On September 10, 2014, the “For Ukraine” party became part of the “People’s Front”, and in the early parliamentary elections, Vyacheslav Kirilenko returned to the Rada again at No. 8 on the bloc’s list. After which, in December, he joined the coalition government, taking the post of Deputy Prime Minister for Humanitarian Policy, and at the same time the Minister of Culture of Ukraine. And in these positions he again distinguished himself only with new scandals. So, in January 2015 (even before the official decommunization) Kirilenko said that the Ministry of Culture would… encourage the demolition of Soviet monuments. Then he developed a law on the Ukrainianization of musical television and radio broadcasts – which was opposed by such Ukrainian performers as Jamala, Tina Karol, Irina Bilyk, Potap.

Ekaterina Kirilenko

But the loudest scandal was around the doctoral dissertation of his wife Ekaterina Kirilenko, who in March 2014 (with the support of her husband) was appointed head of the department of philosophy at the Kyiv National University of Culture and Art (KNUKiI). In October 2015, she defended her doctoral dissertation, which a number of Ukrainian humanities scholars called plagiarism: supposedly entire sections were simply rewritten from scientific works of Ukrainian and Russian authors. In addition, this dissertation was prepared between April 2014 and April 2015 and does not constitute a claimed “multi-year scholarly effort.” Further – more: immediately after his wife received her doctorate, Minister of Culture Kirilenko appointed a competition to fill the position of rector of KNUKiI – after which the university began to fire all teachers and heads of departments who could compete with Ekaterina Kirilenko. The scandal spilled over into the media, scientific luminaries appealed to the prime minister and the president. As a result, Ekaterina Kirilenko’s dissertation was sent to the expert commission of the Ministry of Education – and was declared genuine by it. However, the process of promoting the deputy prime minister’s wife to the position of rector of KNUKiI has been suspended. And Vyacheslav Kirilenko himself at the beginning of 2016, although he joined Groysman’s government (Read more about him in the article by Vladimir Groysman. Dark spots in the biography of the Speaker of the Verkhovna Rada) while retaining the post of Deputy Prime Minister for Humanitarian Policy, was deprived of the portfolio of Minister of Culture.

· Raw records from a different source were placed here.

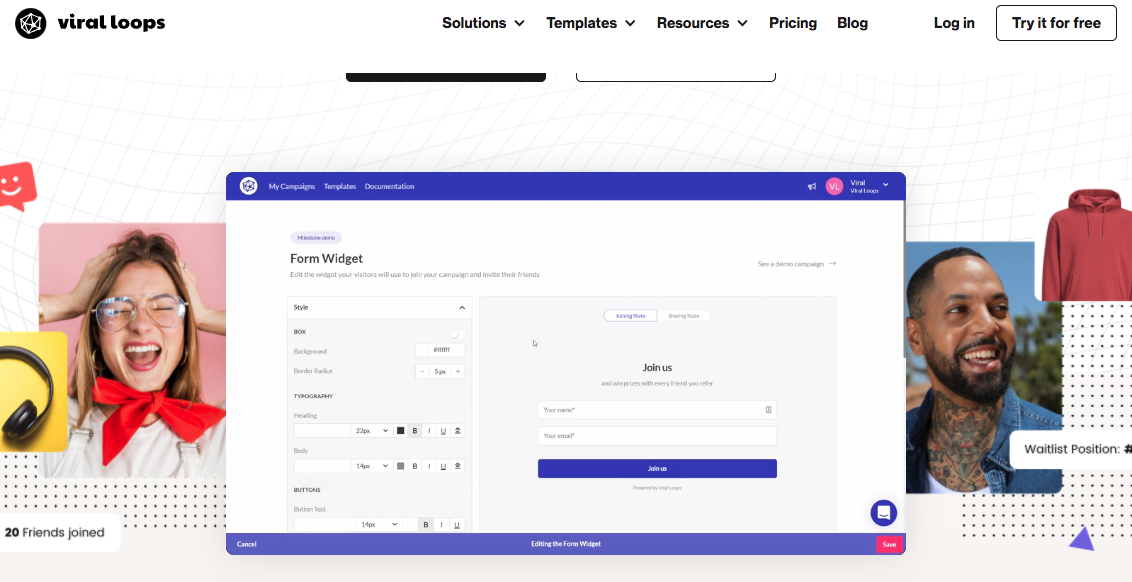Toggle the Box style switch
This screenshot has height=582, width=1132.
457,335
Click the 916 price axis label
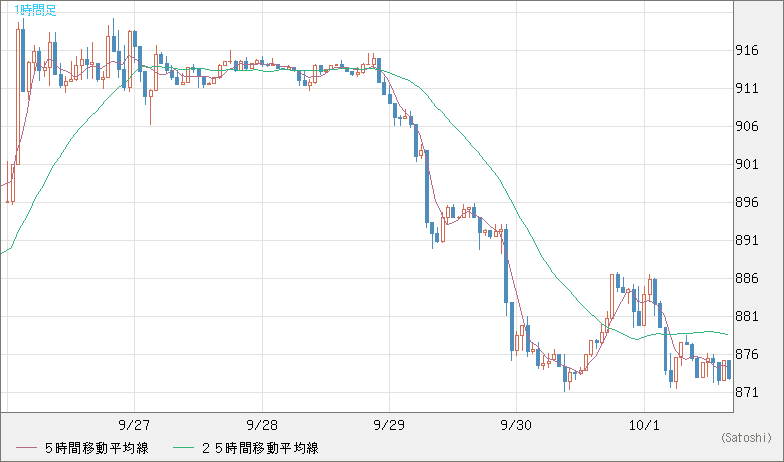Image resolution: width=784 pixels, height=462 pixels. 745,50
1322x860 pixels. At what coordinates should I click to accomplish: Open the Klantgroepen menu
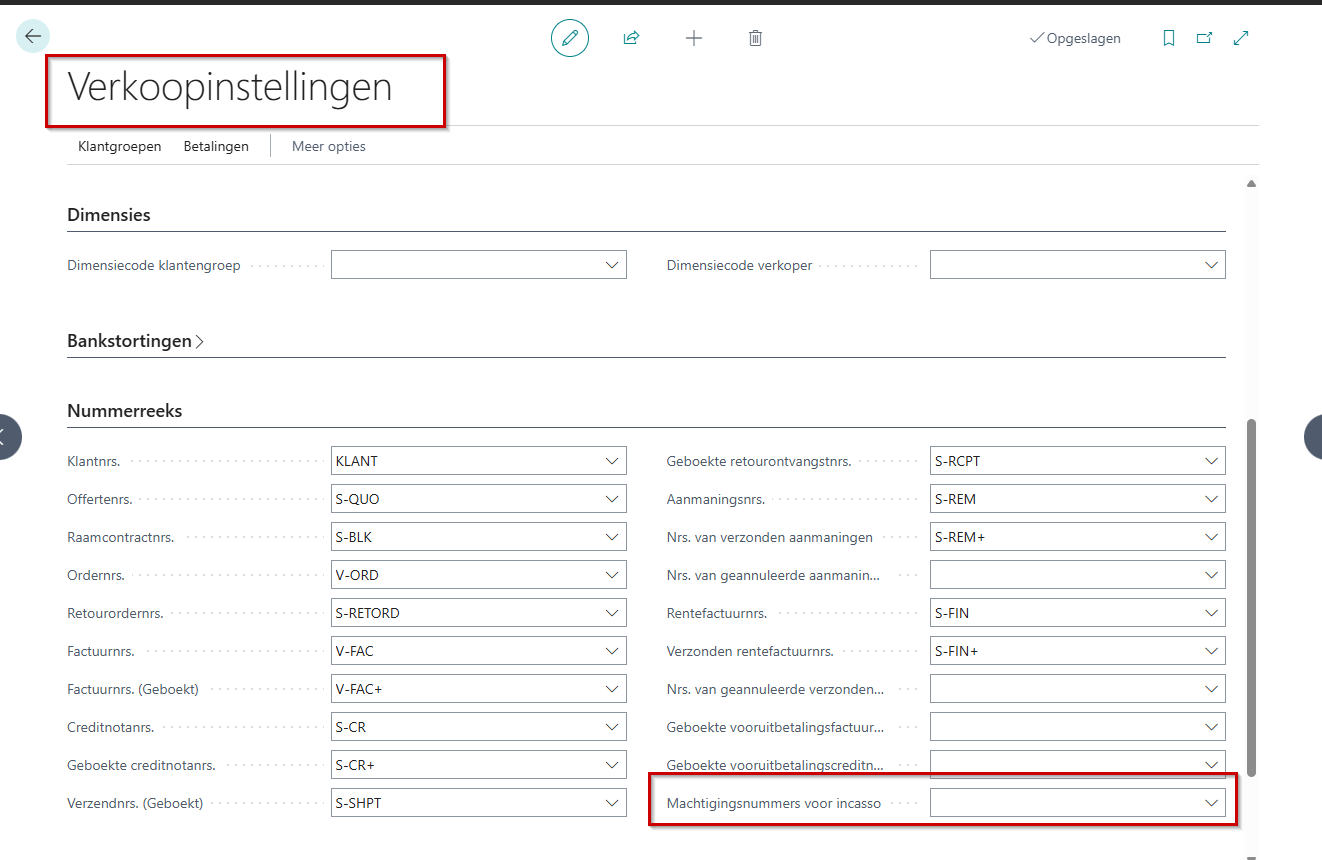click(x=119, y=146)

Vyacheslav Kirilenko’s future plans are not difficult to predict. The Popular Front has long lost its chances of winning parliamentary elections again (primarily thanks to its ministers), and therefore it has no prospects for Kirilenko. At the moment, he is holding on to it only because the coalition agreement between the NF and the BPP ensures the safety of ministerial portfolios under the Popular Front quota. And Kirilenko cannot yet abandon Yatsenyuk’s block, so as not to lose his post as deputy prime minister. But as soon as this coalition agreement ceases to be in effect, the political bun will roll on. Surely he is already looking closely at his new allies and patrons.